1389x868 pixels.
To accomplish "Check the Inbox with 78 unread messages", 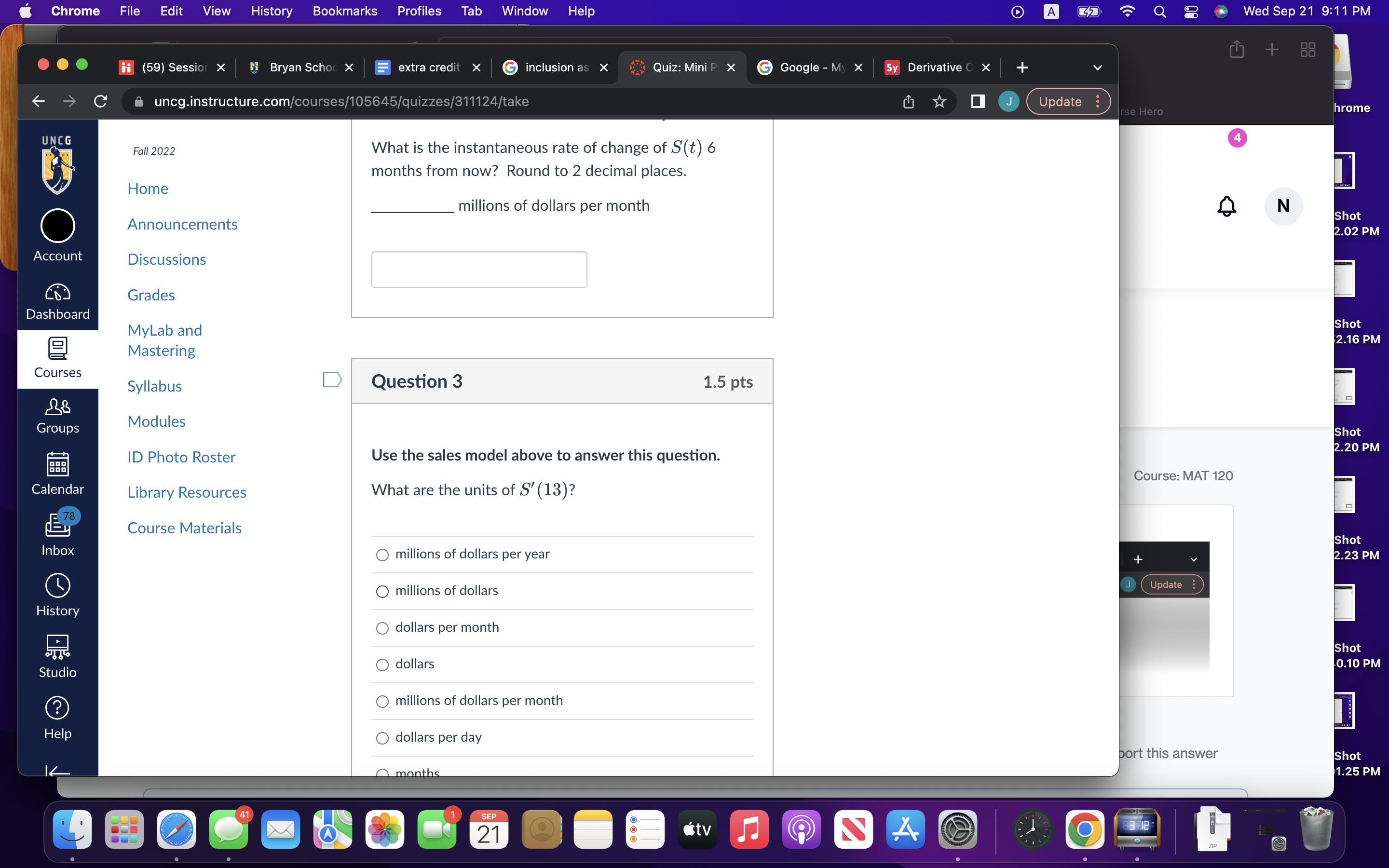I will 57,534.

══════

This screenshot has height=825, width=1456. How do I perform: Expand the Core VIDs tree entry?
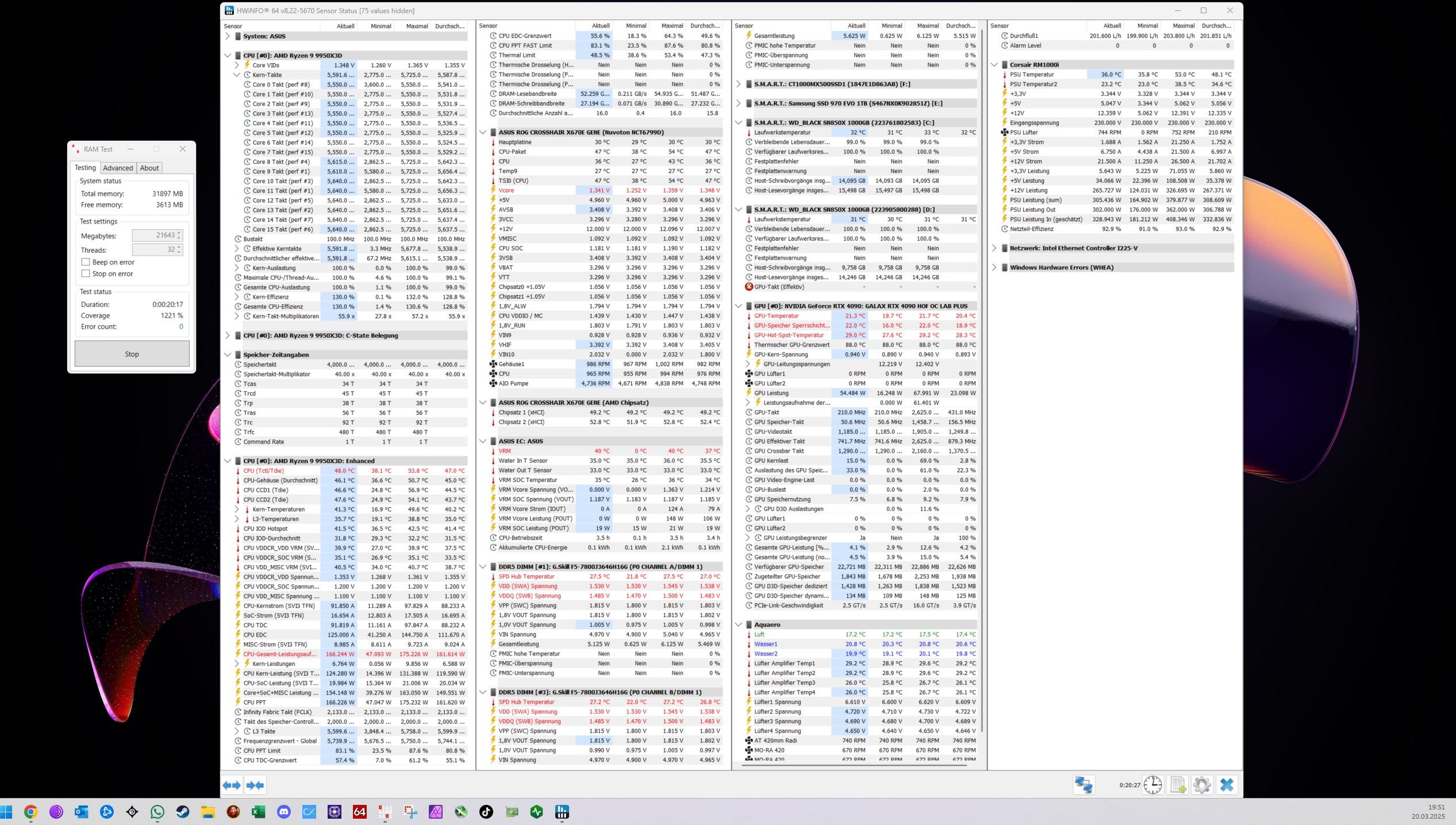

══════

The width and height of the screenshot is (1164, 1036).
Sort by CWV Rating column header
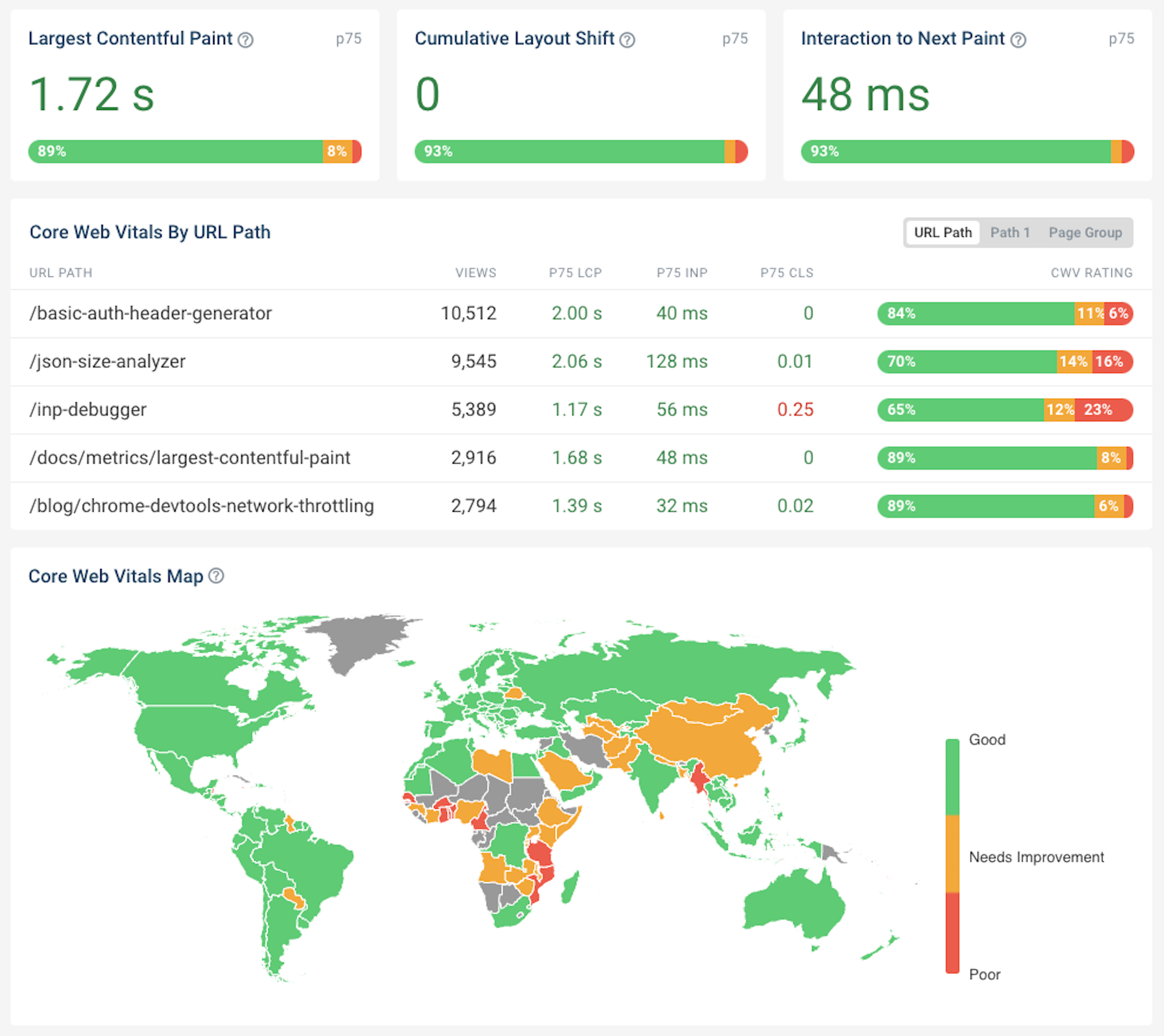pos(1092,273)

══════

> _Task instructions_:
In the material above, please find every line that includes the word "width" and copy it.

> _Written solution_:
This screenshot has height=825, width=1456. How do I perform: Expand the Core VIDs tree entry?
The width and height of the screenshot is (1164, 1036).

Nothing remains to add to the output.